Suicidio a Spini di Gardolo. Donne Democratiche del Trentino: "Non si può morire di carcere a 21 anni. Il sistema è al collasso, servono risposte umane e strutturali"

Come Donne Democratiche del Trentino esprimiamo il nostro più profondo dolore per la morte della giovane donna di 21 anni che si è tolta la vita nel carcere di Spini di Gardolo. Una vita spezzata a vent'anni, in un luogo che dovrebbe per Costituzione tendere alla rieducazione, rappresenta una sconfitta lacerante per le istituzioni e per l’intera comunità trentina.
Donne Democratiche del Trentino, 27 maggio 2026

Questa tragedia non è un evento isolato, ma l'ennesimo sintomo di un sistema carcerario ormai al collasso. Il sovraffollamento, la carenza di personale e l’insufficienza di risorse per la salute mentale stanno trasformando le carceri in luoghi di mera derelizione, dove la fragilità non trova ascolto ma solo isolamento.

Come Donne Democratiche, non possiamo restare silenti di fronte a una gestione della pena che sembra aver smarrito il senso dell’umanità. Chiediamo con urgenza un cambio di paradigma che si basi su tre pilastri fondamentali:

Potenziamento del supporto psicologico e psichiatrico: Non è accettabile che chi vive una condizione di vulnerabilità estrema sia lasciato spesso solo con la propria disperazione. È necessario incrementare il numero di professionisti della salute mentale e formare il personale di custodia alla gestione proattiva del rischio suicidi.
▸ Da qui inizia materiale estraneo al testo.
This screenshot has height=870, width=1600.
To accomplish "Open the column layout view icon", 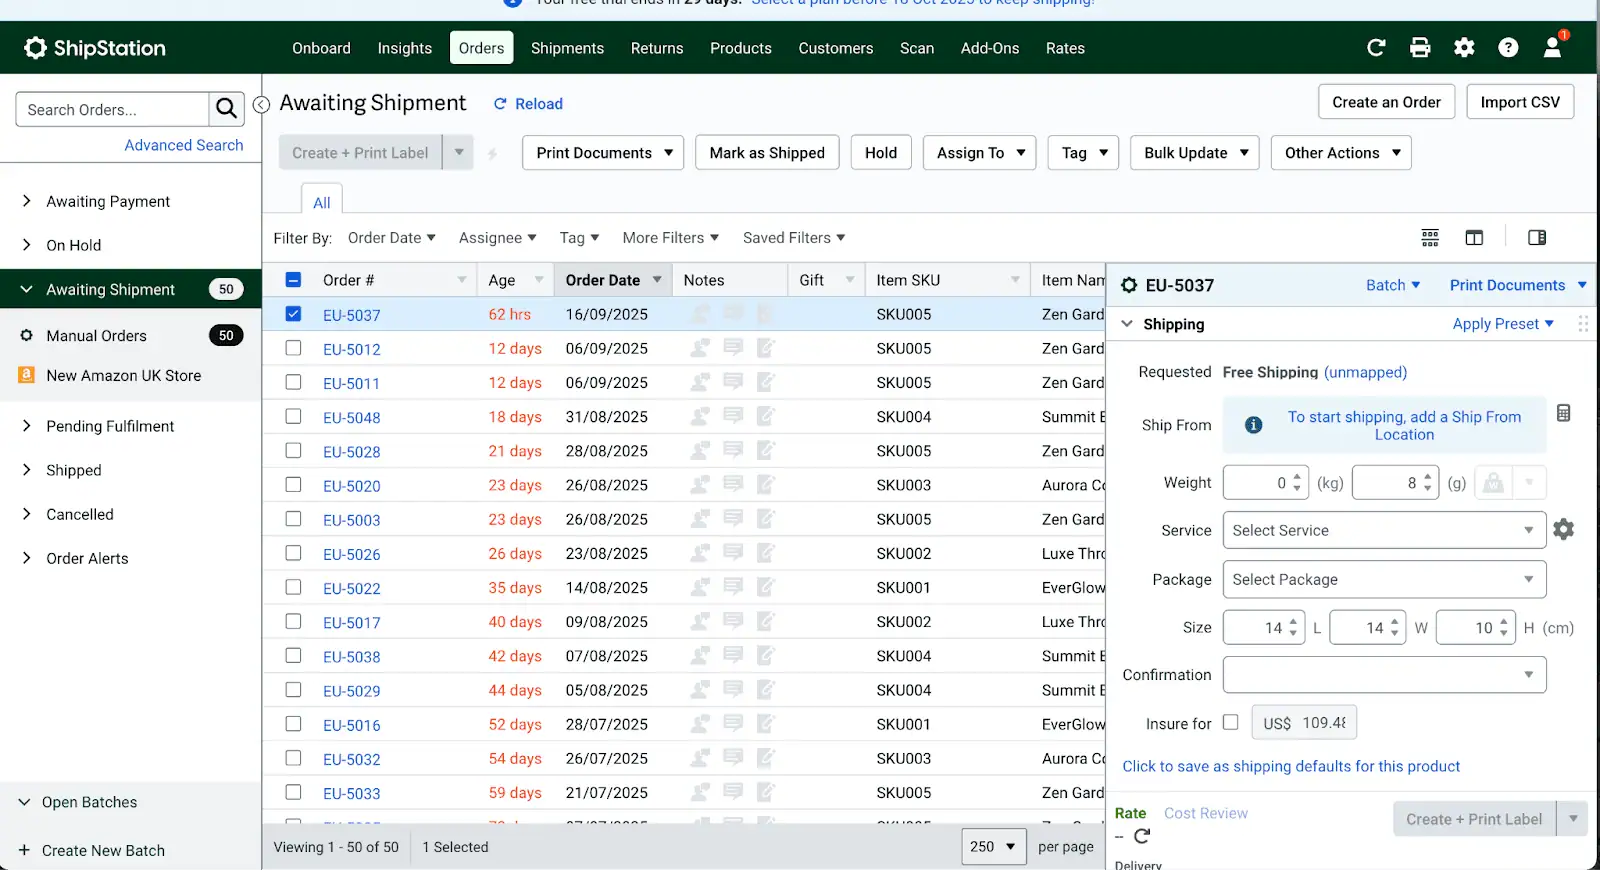I will (x=1474, y=238).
Accelerazione dei percorsi riabilitativi e misure alternative: La giovane stava seguendo corsi formativi, segno di una volontà di riscatto. Eppure, la lentezza burocratica e la mancanza di progetti di reinserimento tempestivi soffocano ogni speranza. Occorre investire in percorsi che permettano, specialmente ai detenuti più giovani e con pene residue gestibili, di scontare la sanzione attraverso il lavoro, lo studio e il servizio sociale esterno.

Sinergia con il Terzo Settore: Il carcere deve aprirsi maggiormente alla società civile. Chiediamo di rafforzare la presenza e il protagonismo del Terzo Settore e dell'associazionismo all'interno di Spini di Gardolo. Le realtà del nostro territorio sono una risorsa preziosa per garantire quel "ponte" con l'esterno necessario a restituire dignità e prospettiva a chi è detenuto.

Le carceri  devono cessare di essere un "buco nero" della coscienza civile. La sicurezza di una comunità non si misura dallo spessore delle mura, ma dalla capacità di non lasciare nessuno indietro, specialmente chi è più fragile.

Invitiamo la politica provinciale e nazionale a uscire dall'immobilismo. La morte di questa ragazza è un richiamo alla nostra responsabilità collettiva: la pena non può e non deve mai significare la negazione del diritto alla vita.

Il carcere deve tornare a essere un luogo di reinserimento, non il teatro dell'abbandono.